== Dataset ==

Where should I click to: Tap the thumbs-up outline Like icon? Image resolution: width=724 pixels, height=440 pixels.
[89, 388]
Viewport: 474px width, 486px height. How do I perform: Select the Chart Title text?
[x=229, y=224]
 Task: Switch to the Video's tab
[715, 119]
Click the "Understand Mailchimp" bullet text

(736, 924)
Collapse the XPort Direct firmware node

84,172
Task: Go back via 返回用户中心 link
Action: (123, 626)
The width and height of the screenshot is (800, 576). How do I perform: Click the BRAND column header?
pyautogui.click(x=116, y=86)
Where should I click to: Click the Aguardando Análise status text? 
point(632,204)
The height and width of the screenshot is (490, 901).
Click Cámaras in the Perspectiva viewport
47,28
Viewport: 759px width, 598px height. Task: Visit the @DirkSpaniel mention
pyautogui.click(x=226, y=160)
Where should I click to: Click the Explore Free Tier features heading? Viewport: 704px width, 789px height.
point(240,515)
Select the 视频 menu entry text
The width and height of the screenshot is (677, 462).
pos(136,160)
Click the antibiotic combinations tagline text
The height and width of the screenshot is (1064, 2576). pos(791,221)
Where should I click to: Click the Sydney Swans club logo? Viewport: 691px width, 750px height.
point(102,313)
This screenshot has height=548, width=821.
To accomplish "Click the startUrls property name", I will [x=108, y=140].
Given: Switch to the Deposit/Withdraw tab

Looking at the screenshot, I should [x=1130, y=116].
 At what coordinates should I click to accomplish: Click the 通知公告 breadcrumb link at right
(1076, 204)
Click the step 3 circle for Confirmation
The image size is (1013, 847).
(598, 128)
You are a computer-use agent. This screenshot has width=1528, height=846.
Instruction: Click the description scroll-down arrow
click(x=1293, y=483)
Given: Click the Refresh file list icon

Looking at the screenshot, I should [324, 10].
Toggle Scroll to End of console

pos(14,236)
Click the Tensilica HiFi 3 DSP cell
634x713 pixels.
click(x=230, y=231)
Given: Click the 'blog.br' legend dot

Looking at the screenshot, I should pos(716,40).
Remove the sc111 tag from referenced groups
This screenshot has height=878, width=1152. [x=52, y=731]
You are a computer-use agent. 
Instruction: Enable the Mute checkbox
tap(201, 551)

===

Task requirements:
Every line of the data that holds "agent" should be counted, and only the total given.

Written response:
2